Development of plasmonic substrates for biosensing

Abstract

The transmission of normally incident light through arrays of subwavelength holes (nanoholes) in gold thin films is enhanced at the wavelengths that satisfy the surface plasmon resonance (SPR) condition. Our group has been active on the implementation of schemes for the application of this phenomenon for chemical sensing. For instance, we have shown that the interaction between adsorbates with nanoholes modified the SP resonance conditions, leading to a shift in the wavelength of maximum transmission. The output sensitivity of this substrate was found to be 400 nm RIU-1 (refractive index units), which is comparable to other grating-based surface plasmon resonance devices. The array of nanoholes was also integrated into a microfluidic system and the characteristics of the solution flow and detection systems were evaluated. In this work, we will concentrate on improving the efficiency of the nanohole arrays for applications in chemical in chemical sensing. Attempts to improve the sensitivity of the device will be discussed.
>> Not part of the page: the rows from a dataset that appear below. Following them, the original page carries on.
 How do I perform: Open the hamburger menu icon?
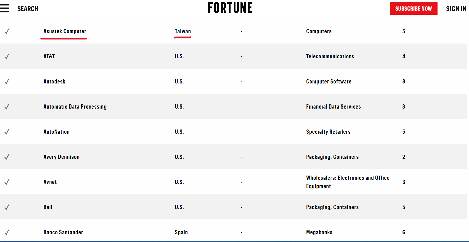coord(4,8)
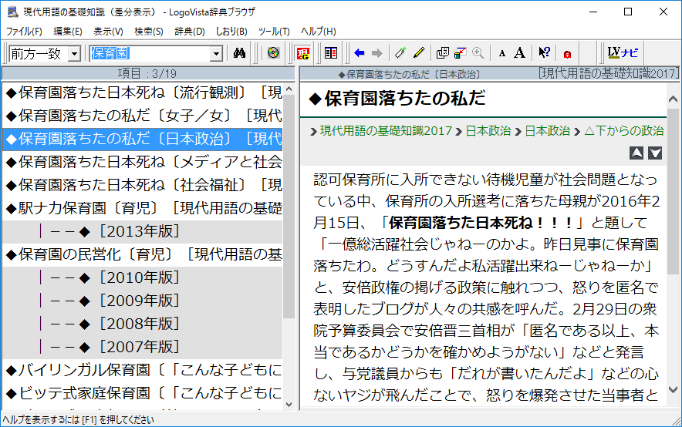Open the しおり(B) menu

pos(231,32)
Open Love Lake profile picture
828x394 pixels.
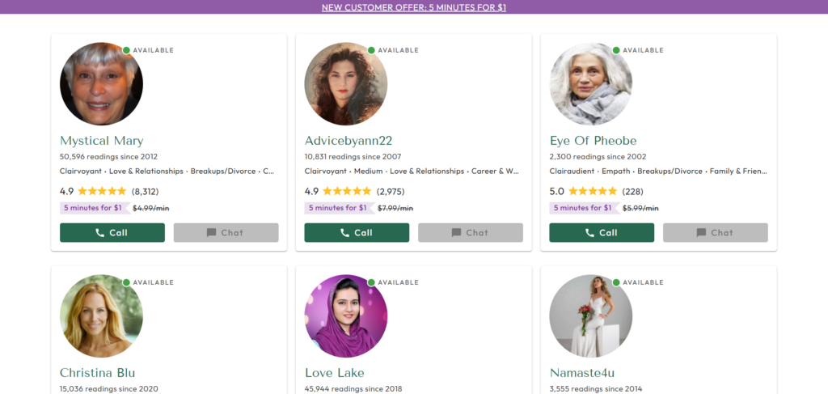(x=345, y=316)
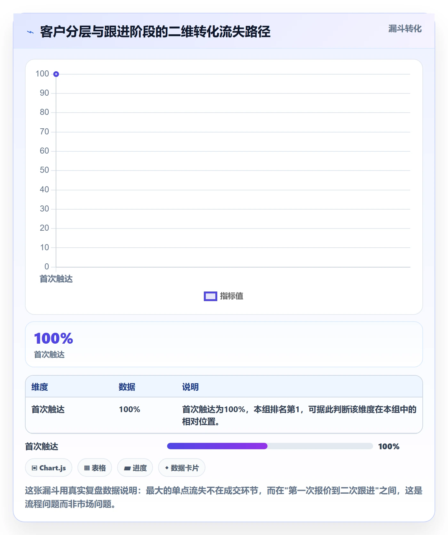448x535 pixels.
Task: Click the page title heading
Action: [x=155, y=32]
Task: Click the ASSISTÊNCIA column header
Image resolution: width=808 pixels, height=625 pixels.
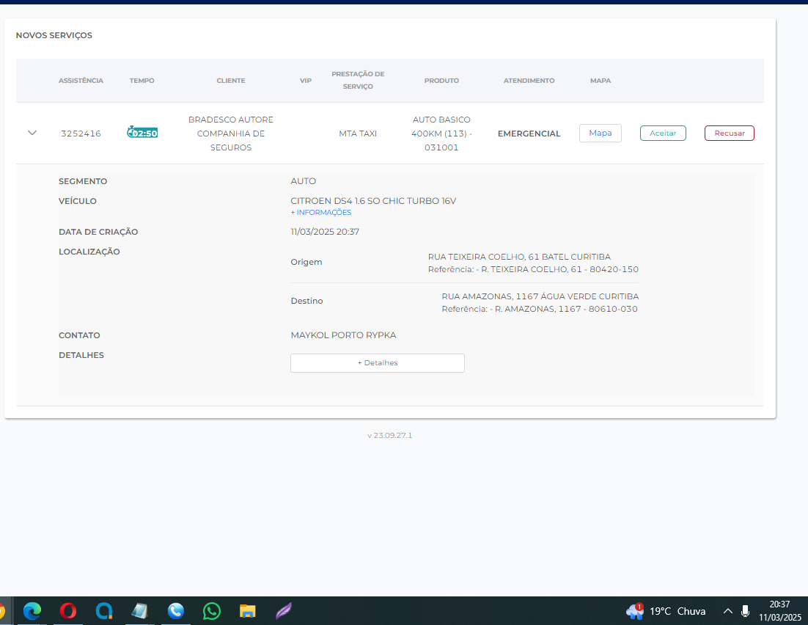Action: point(81,81)
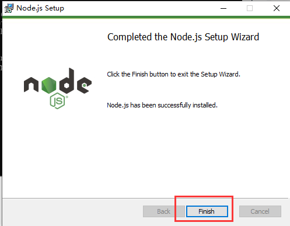
Task: Click the Completed the Node.js Setup Wizard heading
Action: [183, 37]
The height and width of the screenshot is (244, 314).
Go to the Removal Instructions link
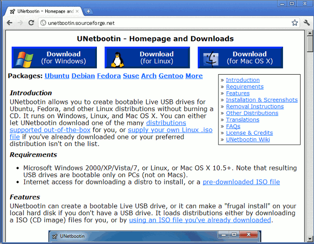[x=254, y=106]
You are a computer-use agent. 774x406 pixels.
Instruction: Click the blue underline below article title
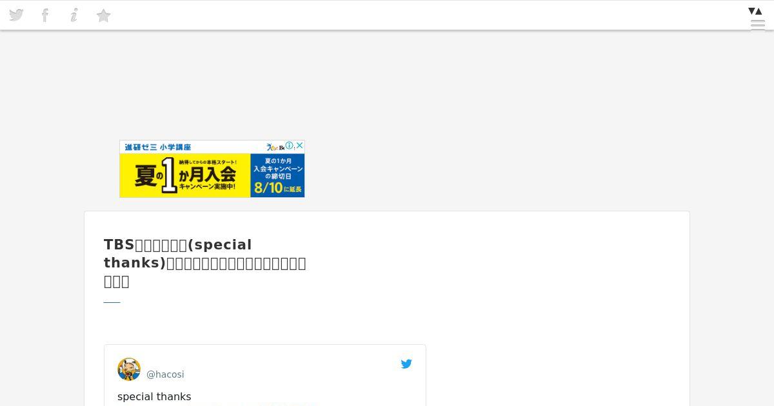[112, 302]
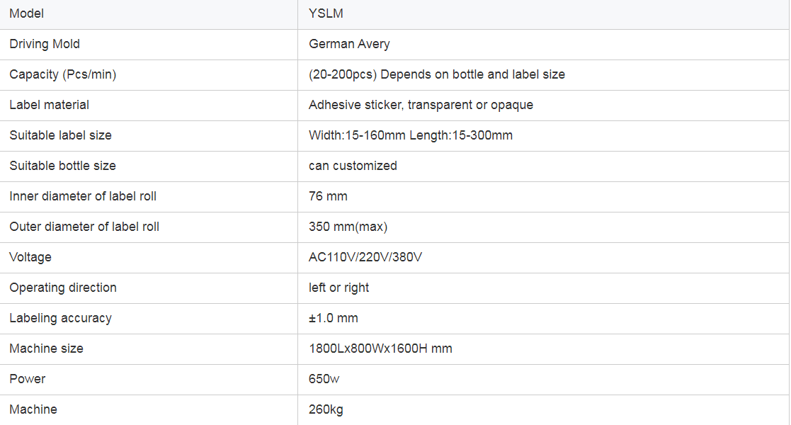The image size is (791, 425).
Task: Click the 650w power value
Action: tap(324, 378)
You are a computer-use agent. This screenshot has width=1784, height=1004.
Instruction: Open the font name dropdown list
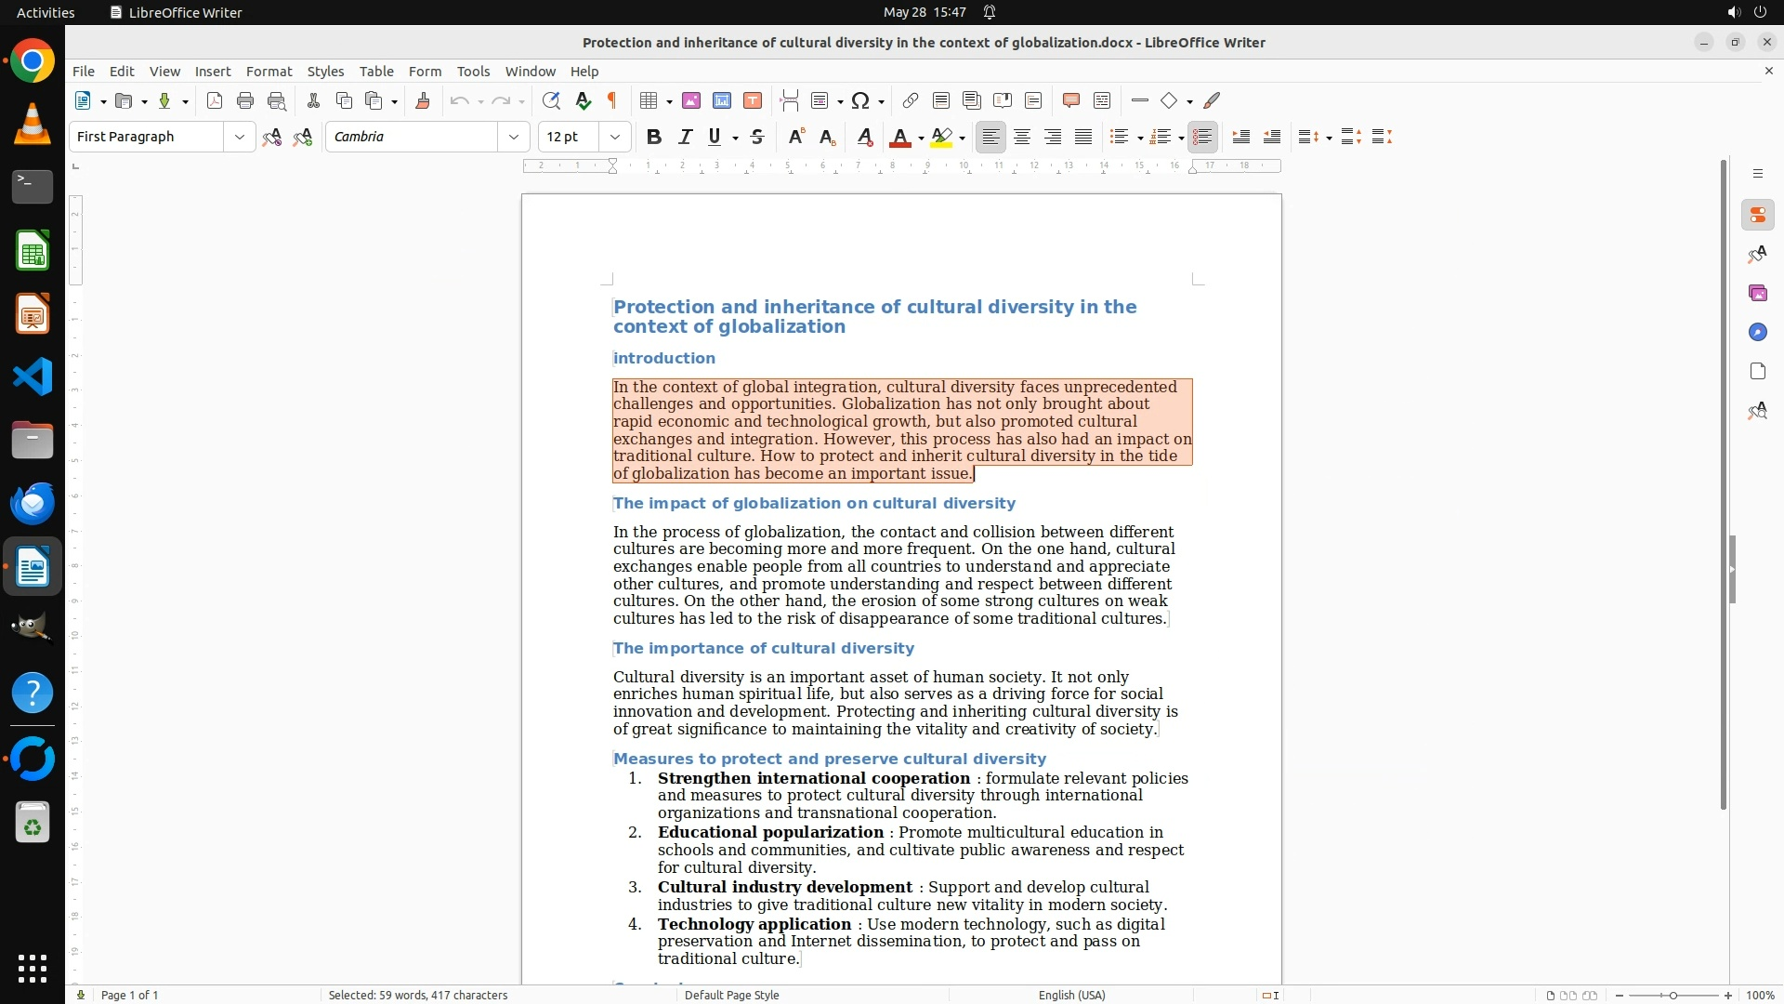pos(514,137)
In-hole sensing is suggested as an alternative to decrease the number of probe molecules, and enhance sensitivity. A biaxial sensing scheme will also be introduced. The biaxial scheme allows for polarization-modulation detection that can account for background fluctuations. A flow-through approach should lead to an optimized transport situation of the analytes to the immobilized species at the surface, which should significantly improve the time and sensitivity of the analysis. Finally, we will discuss the implementation of multiplexing detection using these arrays. Multiplexing detection in zero-order transmission is simpler to implement than the common multiplexing imaging from angle-resolved SPR.